Reprint every entry, character for character.

=== Given information ===

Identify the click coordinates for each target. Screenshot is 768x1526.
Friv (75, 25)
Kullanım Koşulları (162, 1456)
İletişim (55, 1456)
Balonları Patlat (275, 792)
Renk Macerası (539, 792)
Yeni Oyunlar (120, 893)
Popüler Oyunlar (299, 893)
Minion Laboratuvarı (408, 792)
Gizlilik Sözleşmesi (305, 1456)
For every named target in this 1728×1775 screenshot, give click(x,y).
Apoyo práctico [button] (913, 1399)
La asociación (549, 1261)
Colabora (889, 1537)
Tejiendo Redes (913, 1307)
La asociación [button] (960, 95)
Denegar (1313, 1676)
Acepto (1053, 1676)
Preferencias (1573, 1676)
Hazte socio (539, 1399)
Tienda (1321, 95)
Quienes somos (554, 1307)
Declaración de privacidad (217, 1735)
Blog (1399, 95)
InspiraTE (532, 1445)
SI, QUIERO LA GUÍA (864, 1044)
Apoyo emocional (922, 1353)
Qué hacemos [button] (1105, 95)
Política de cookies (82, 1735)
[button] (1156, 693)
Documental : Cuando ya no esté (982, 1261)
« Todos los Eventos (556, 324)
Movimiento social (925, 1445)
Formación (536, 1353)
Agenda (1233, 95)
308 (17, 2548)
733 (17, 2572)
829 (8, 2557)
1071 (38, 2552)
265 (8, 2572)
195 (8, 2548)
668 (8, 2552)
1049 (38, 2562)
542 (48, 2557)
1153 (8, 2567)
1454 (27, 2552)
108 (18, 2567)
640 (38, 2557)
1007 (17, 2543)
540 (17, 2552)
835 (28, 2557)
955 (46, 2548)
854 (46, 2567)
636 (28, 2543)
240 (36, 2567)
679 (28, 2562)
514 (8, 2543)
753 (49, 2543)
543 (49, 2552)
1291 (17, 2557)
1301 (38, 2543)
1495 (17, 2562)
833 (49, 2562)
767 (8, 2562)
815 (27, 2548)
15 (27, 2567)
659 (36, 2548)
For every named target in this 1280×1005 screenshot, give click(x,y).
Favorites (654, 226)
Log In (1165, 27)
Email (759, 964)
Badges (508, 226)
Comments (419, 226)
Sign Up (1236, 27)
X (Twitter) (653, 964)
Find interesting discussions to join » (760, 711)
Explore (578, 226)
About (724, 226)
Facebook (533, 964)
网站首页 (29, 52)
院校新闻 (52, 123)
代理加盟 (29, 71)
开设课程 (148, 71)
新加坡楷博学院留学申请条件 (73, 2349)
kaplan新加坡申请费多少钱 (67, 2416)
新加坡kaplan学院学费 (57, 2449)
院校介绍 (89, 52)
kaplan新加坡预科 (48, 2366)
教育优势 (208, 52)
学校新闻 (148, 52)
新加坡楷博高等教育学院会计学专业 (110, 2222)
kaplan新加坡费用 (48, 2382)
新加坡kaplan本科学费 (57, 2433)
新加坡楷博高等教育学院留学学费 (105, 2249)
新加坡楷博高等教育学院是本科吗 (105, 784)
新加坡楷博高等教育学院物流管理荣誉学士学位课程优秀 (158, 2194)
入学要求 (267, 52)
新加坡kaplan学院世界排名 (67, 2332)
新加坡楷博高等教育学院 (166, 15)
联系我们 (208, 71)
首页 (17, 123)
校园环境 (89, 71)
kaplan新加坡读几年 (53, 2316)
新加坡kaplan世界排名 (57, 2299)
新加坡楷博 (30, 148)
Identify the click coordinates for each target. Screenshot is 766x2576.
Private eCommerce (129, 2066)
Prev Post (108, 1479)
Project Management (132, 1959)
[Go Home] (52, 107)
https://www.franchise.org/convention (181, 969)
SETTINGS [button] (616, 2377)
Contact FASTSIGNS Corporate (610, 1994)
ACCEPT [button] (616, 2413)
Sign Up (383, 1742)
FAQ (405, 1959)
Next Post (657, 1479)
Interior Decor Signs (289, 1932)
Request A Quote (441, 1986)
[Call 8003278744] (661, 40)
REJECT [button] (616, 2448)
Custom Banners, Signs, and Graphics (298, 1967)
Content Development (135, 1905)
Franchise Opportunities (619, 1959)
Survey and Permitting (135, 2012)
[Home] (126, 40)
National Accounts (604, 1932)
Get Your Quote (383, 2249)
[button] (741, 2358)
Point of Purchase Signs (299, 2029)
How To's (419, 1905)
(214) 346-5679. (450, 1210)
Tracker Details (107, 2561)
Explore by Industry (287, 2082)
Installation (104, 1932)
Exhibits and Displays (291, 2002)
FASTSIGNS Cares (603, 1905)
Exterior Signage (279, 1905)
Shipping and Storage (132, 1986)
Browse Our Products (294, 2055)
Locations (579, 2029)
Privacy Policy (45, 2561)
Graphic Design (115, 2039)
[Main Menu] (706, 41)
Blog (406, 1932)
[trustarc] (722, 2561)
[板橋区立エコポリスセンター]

===

• Result of the exercise:
Identify the click coordinates for each target. Screenshot is 768x1526.
Friv (75, 25)
Kullanım Koşulları (162, 1456)
İletişim (55, 1456)
Balonları Patlat (275, 792)
Renk Macerası (539, 792)
Yeni Oyunlar (120, 893)
Popüler Oyunlar (299, 893)
Minion Laboratuvarı (408, 792)
Gizlilik Sözleşmesi (305, 1456)
For every named target in this 1728×1775 screenshot, give click(x,y).
Apoyo práctico [button] (913, 1399)
La asociación (549, 1261)
Colabora (889, 1537)
Tejiendo Redes (913, 1307)
La asociación [button] (960, 95)
Denegar (1313, 1676)
Acepto (1053, 1676)
Preferencias (1573, 1676)
Hazte socio (539, 1399)
Tienda (1321, 95)
Quienes somos (554, 1307)
Declaración de privacidad (217, 1735)
Blog (1399, 95)
InspiraTE (532, 1445)
SI, QUIERO LA GUÍA (864, 1044)
Apoyo emocional (922, 1353)
Qué hacemos [button] (1105, 95)
Política de cookies (82, 1735)
[button] (1156, 693)
Documental : Cuando ya no esté (982, 1261)
« Todos los Eventos (556, 324)
Movimiento social (925, 1445)
Formación (536, 1353)
Agenda (1233, 95)
308 (17, 2548)
733 (17, 2572)
829 (8, 2557)
1071 (38, 2552)
265 (8, 2572)
195 (8, 2548)
668 (8, 2552)
1049 (38, 2562)
542 (48, 2557)
1153 (8, 2567)
1454 (27, 2552)
108 (18, 2567)
640 (38, 2557)
1007 (17, 2543)
540 (17, 2552)
835 (28, 2557)
955 (46, 2548)
854 (46, 2567)
636 (28, 2543)
240 (36, 2567)
679 (28, 2562)
514 (8, 2543)
753 (49, 2543)
543 (49, 2552)
1291 (17, 2557)
1301 (38, 2543)
1495 (17, 2562)
833 (49, 2562)
767 (8, 2562)
815 (27, 2548)
15 (27, 2567)
659 (36, 2548)
For every named target in this 1280×1005 screenshot, give click(x,y).
Favorites (654, 226)
Log In (1165, 27)
Email (759, 964)
Badges (508, 226)
Comments (419, 226)
Sign Up (1236, 27)
X (Twitter) (653, 964)
Find interesting discussions to join » (760, 711)
Explore (578, 226)
About (724, 226)
Facebook (533, 964)
网站首页 (29, 52)
院校新闻 (52, 123)
代理加盟 (29, 71)
开设课程 (148, 71)
新加坡楷博学院留学申请条件 (73, 2349)
kaplan新加坡申请费多少钱 (67, 2416)
新加坡kaplan学院学费 (57, 2449)
院校介绍 (89, 52)
kaplan新加坡预科 (48, 2366)
教育优势 (208, 52)
学校新闻 (148, 52)
新加坡楷博高等教育学院会计学专业 (110, 2222)
kaplan新加坡费用 (48, 2382)
新加坡kaplan本科学费 (57, 2433)
新加坡楷博高等教育学院留学学费 (105, 2249)
新加坡楷博高等教育学院是本科吗 (105, 784)
新加坡楷博高等教育学院物流管理荣誉学士学位课程优秀 (158, 2194)
入学要求 (267, 52)
新加坡kaplan学院世界排名 (67, 2332)
新加坡楷博高等教育学院 (166, 15)
联系我们 (208, 71)
首页 (17, 123)
校园环境 (89, 71)
kaplan新加坡读几年 (53, 2316)
新加坡kaplan世界排名 (57, 2299)
新加坡楷博 (30, 148)
Identify the click coordinates for each target. Screenshot is 766x2576.
Private eCommerce (129, 2066)
Prev Post (108, 1479)
Project Management (132, 1959)
[Go Home] (52, 107)
https://www.franchise.org/convention (181, 969)
SETTINGS [button] (616, 2377)
Contact FASTSIGNS Corporate (610, 1994)
ACCEPT [button] (616, 2413)
Sign Up (383, 1742)
FAQ (405, 1959)
Next Post (657, 1479)
Interior Decor Signs (289, 1932)
Request A Quote (441, 1986)
[Call 8003278744] (661, 40)
REJECT [button] (616, 2448)
Custom Banners, Signs, and Graphics (298, 1967)
Content Development (135, 1905)
Franchise Opportunities (619, 1959)
Survey and Permitting (135, 2012)
[Home] (126, 40)
National Accounts (604, 1932)
Get Your Quote (383, 2249)
[button] (741, 2358)
Point of Purchase Signs (299, 2029)
How To's (419, 1905)
(214) 346-5679. (450, 1210)
Tracker Details (107, 2561)
Explore by Industry (287, 2082)
Installation (104, 1932)
Exhibits and Displays (291, 2002)
FASTSIGNS Cares (603, 1905)
Exterior Signage (279, 1905)
Shipping and Storage (132, 1986)
Browse Our Products (294, 2055)
Locations (579, 2029)
Privacy Policy (45, 2561)
Graphic Design (115, 2039)
[Main Menu] (706, 41)
Blog (406, 1932)
[trustarc] (722, 2561)
[板橋区立エコポリスセンター]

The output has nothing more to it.